TASK REQUIREMENTS —
Please reproduce the records below line for line, leaving out the pictures.

ENTRIES —

━━━━━━━━━━━━━━━━━━━━━━━━━━━━━━

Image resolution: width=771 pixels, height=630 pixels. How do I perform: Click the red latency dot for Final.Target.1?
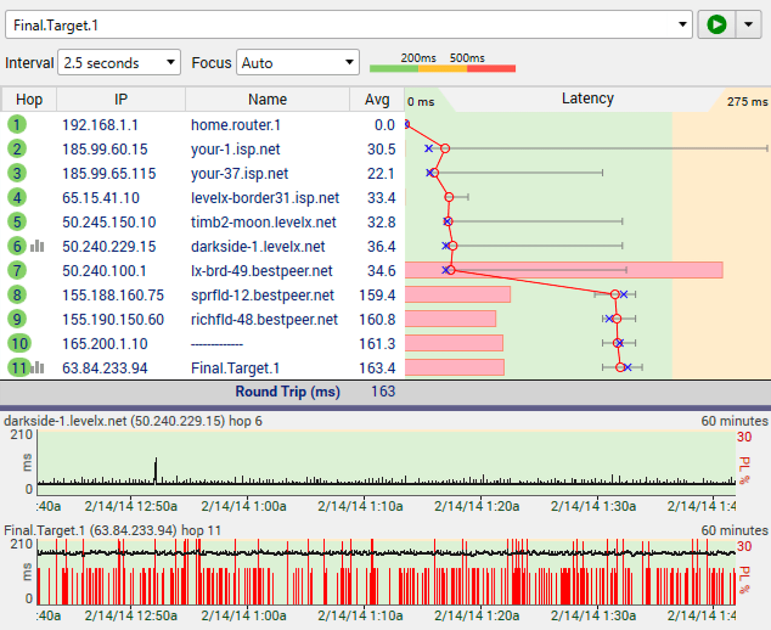619,367
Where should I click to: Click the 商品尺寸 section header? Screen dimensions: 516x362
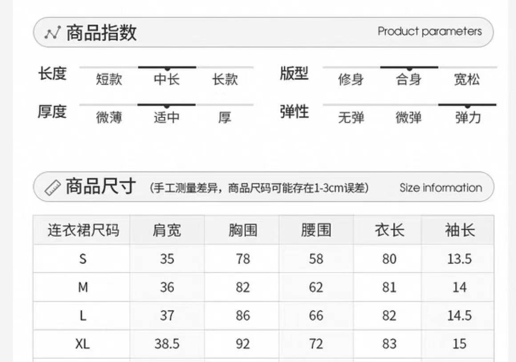[101, 187]
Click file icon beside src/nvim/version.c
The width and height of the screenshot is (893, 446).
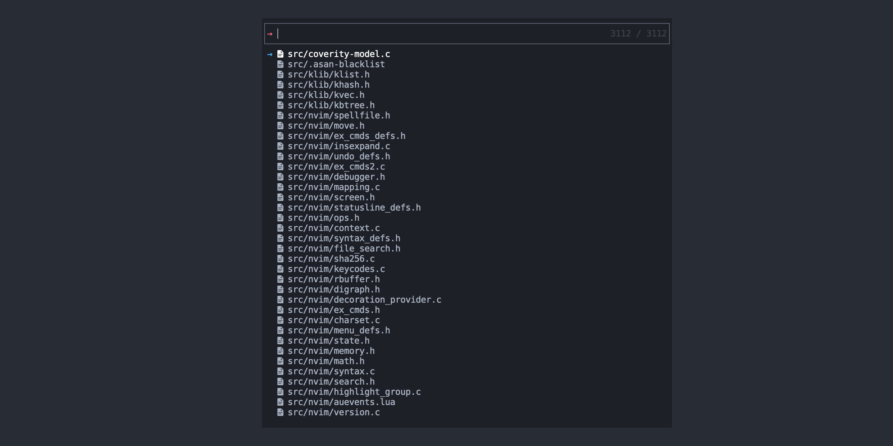[x=280, y=412]
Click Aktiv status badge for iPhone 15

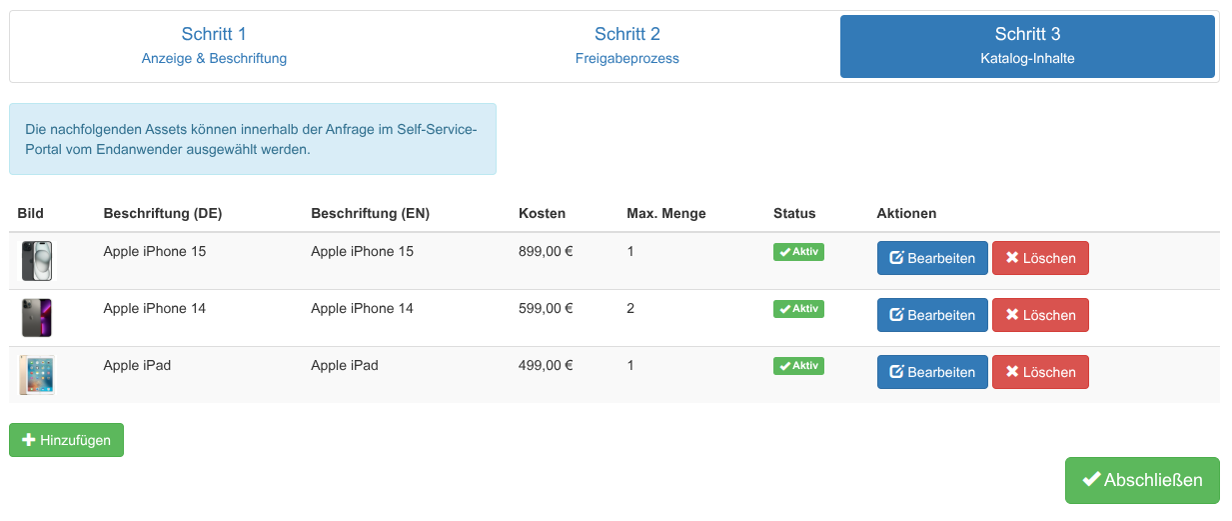[798, 252]
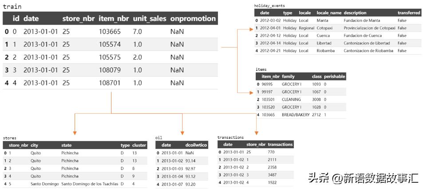Select the Provincializacion de Cotopaxi description
The height and width of the screenshot is (189, 424).
click(x=369, y=28)
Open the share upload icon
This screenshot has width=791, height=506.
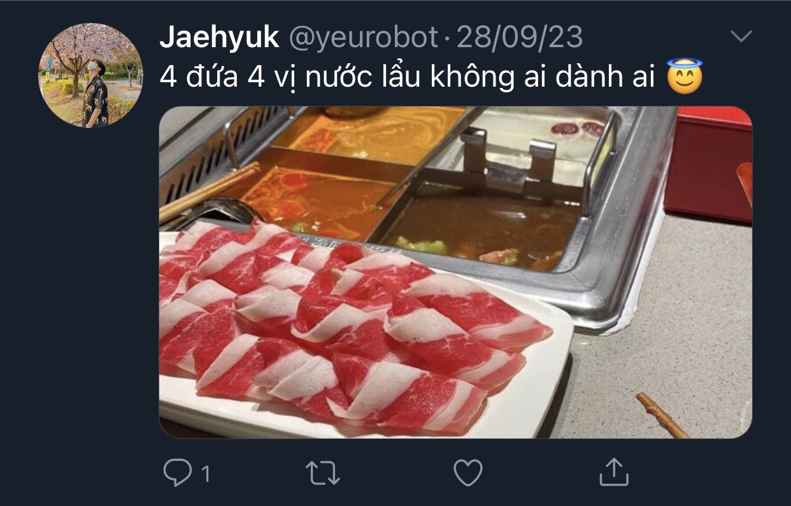(614, 472)
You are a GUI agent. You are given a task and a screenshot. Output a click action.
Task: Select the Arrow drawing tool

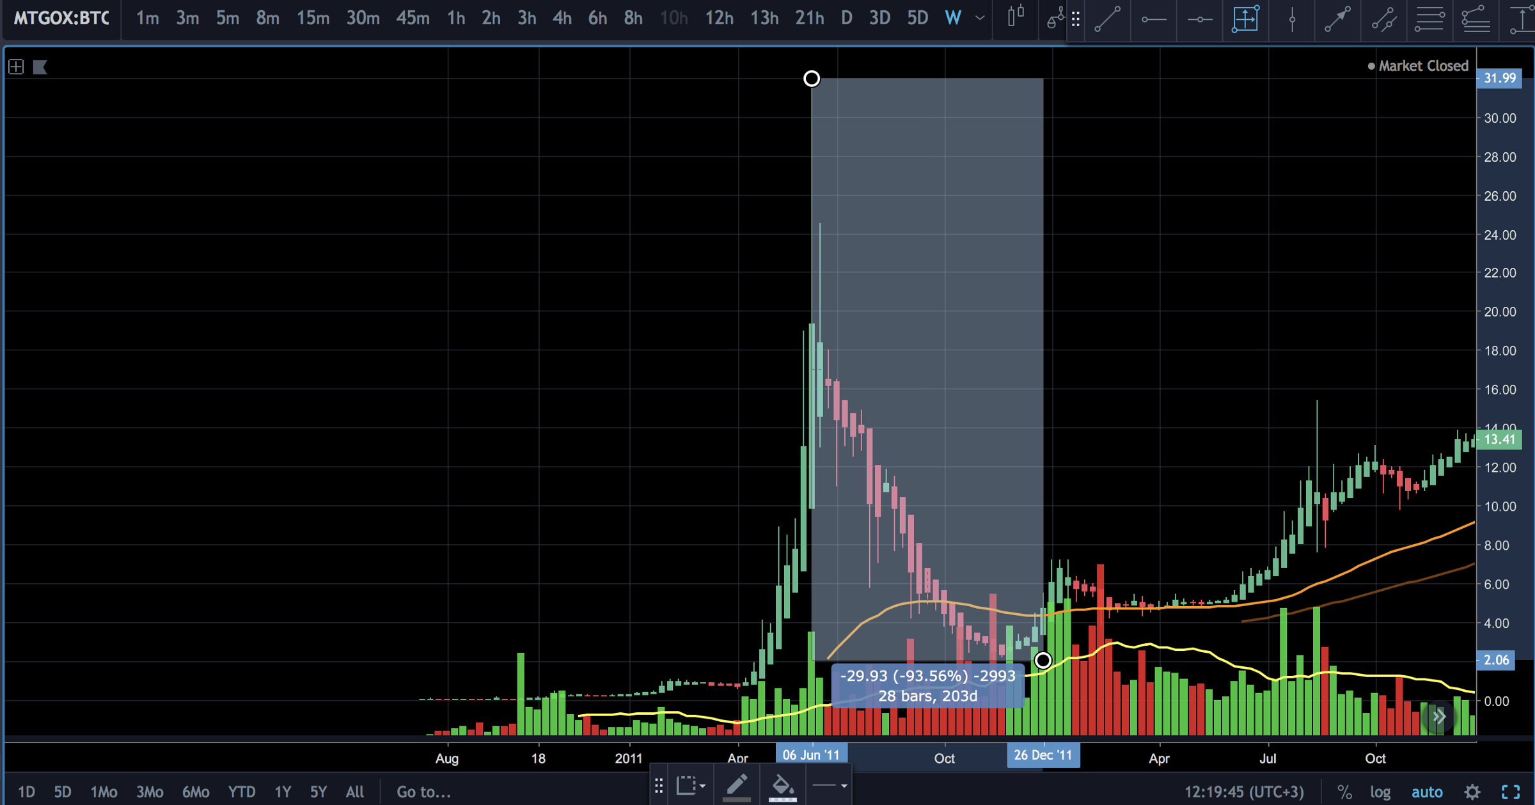coord(1337,19)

━━━━━━━━━━━━━━━━━━━━━━━━━━━━━━

COMPLETE ANSWER —
Image resolution: width=771 pixels, height=630 pixels. How do I perform: Click the red latency dot for Final.Target.1?
619,367
Where should I click to: Click the 商品尺寸 section header? Screen dimensions: 516x362
[101, 187]
Click file icon beside src/nvim/version.c
The width and height of the screenshot is (893, 446).
[x=280, y=412]
Click Aktiv status badge for iPhone 15

[798, 252]
Select the Provincializacion de Cotopaxi description
The height and width of the screenshot is (189, 424).
click(x=369, y=28)
Open the share upload icon
This screenshot has width=791, height=506.
(614, 472)
You are a GUI agent. You are given a task and a screenshot. Output a click action.
Task: Select the Arrow drawing tool

coord(1337,19)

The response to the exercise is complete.